Hardiman, at 37, was nominated by President George W. Bush to serve on the US District Court for the Western District of Pennsylvania. He was nominated to the appeals court four years later.
A Notre Dame graduate who received his law degree from Georgetown, Hardiman would find himself in sparse company on the Supreme Court bench — each justice currently seated holds an Ivy League law degree.

Trump promised throughout the campaign to fill the vacancy with a judge in the mold of Scalia. Those who spoke with Business Insider about Hardiman said he would likely fall somewhere between Justice Samuel Alito and Chief Justice John Roberts ideologically.

Former US District Judge Robert Cindrich, who hired Hardiman to join his Pittsburgh firm when Hardiman moved to the city, said he "tries to be humanistic" and "tries to solve problems" in a way similar to Roberts.

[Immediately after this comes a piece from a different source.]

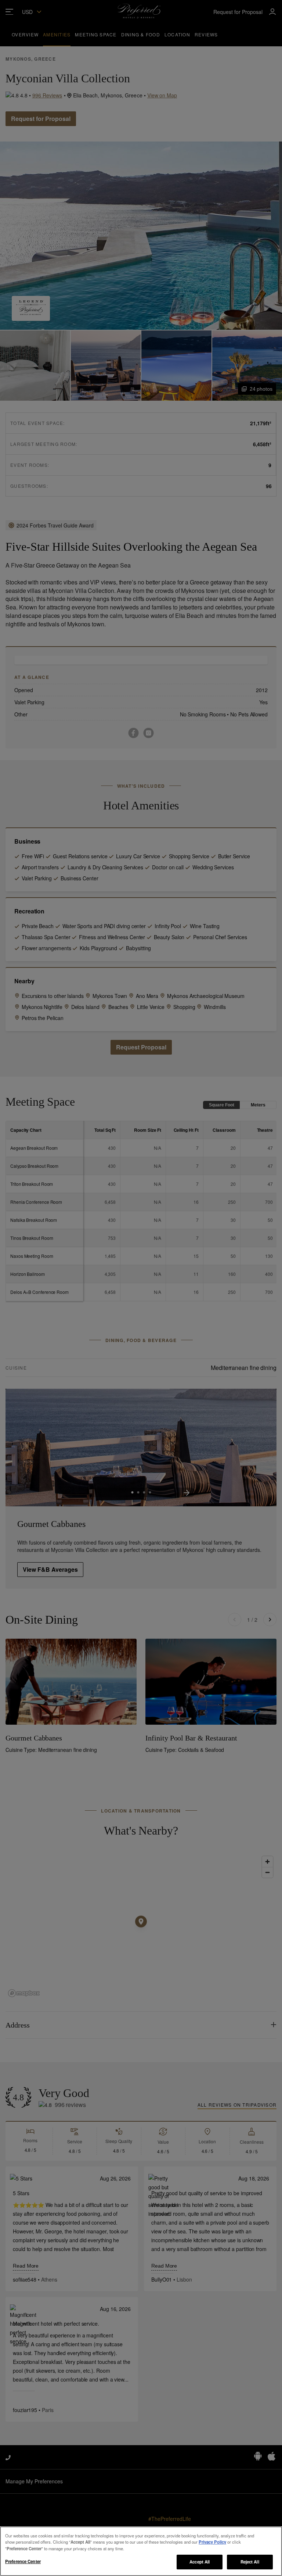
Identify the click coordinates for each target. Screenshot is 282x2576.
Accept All (199, 2562)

"That might be somewhere where he might fit," Cindrich told Business Insider. "For sure he's a conservative. In his philosophies, he is a Republican, There's no question about his conservative bona fides. He was active in the Republican Party when he came to Pittsburgh — very successful at that, by the way — so you would have to say he'd be of the conservative mold. How far, it's very hard for me to say.
"Whether he is as strict an originalist as Justice Scalia, I can't say," he said. "But whether he would pay heed to the word of the Constitution, I know he will. There's no question."